A Comissão de Estudos para a Reforma do Judiciário da Ordem dos Advogados do Brasil (OAB) de São Paulo propôs estabelecer mandato de 12 anos para ministros do Supremo Tribunal Federal (STF) e transferir a tribunais regionais federais processos criminais contra deputados, senadores e governadores. As medidas integram o relatório final do colegiado, divulgado nesta segunda-feira, 17.
+ Leia mais: Entenda o que é a política no Brasil em Oeste
No caso do Supremo, a proposta também eleva de 35 para 50 anos a idade mínima para ocupar uma cadeira na Corte. Além disso, prevê uma audiência pública antes da sabatina no Senado, com participação de representantes da OAB, de faculdades de Direito e da sociedade civil. As novas regras alcançariam também a atual composição do tribunal.
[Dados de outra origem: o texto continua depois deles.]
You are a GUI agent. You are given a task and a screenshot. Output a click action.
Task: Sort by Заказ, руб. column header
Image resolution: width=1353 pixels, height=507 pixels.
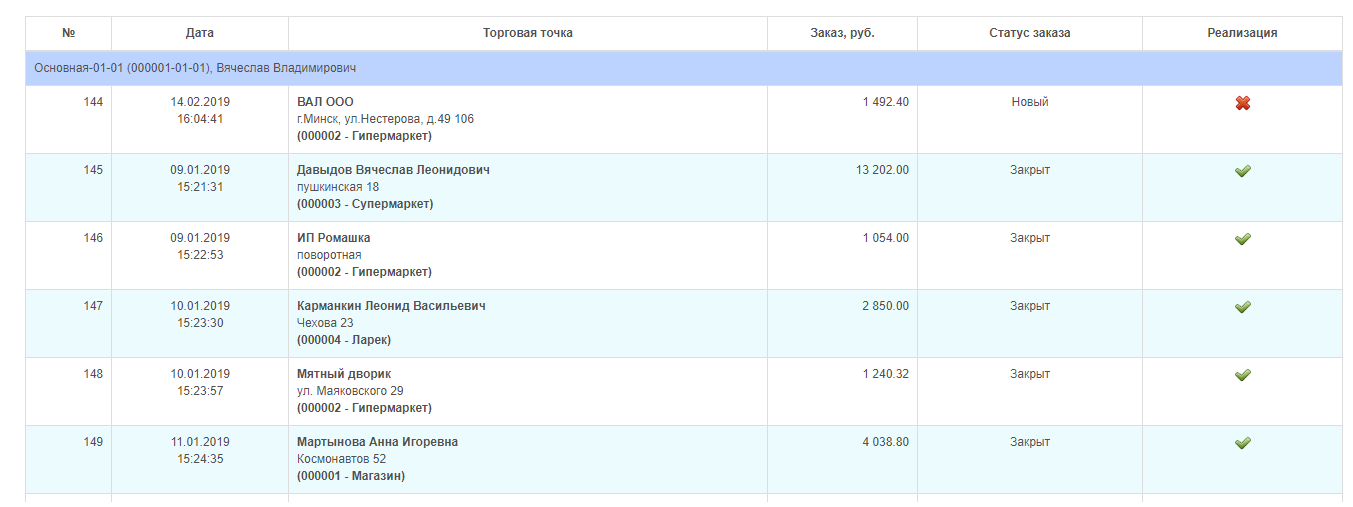click(x=842, y=33)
Segundo a comissão, o mandato por prazo determinado permitiria a renovação periódica do STF. Atualmente, os ministros não têm mandato fixo e podem permanecer no cargo até a aposentadoria compulsória, aos 75 anos, salvo renúncia. O relatório sustenta que os 12 anos seriam suficientes para preservar a independência dos magistrados e reduzir o peso político de cada indicação.
STF deixaria de julgar deputados e senadores
Outra proposta altera o chamado foro por prerrogativa de função, mecanismo pelo qual certas autoridades respondem diretamente perante tribunais específicos em razão do cargo.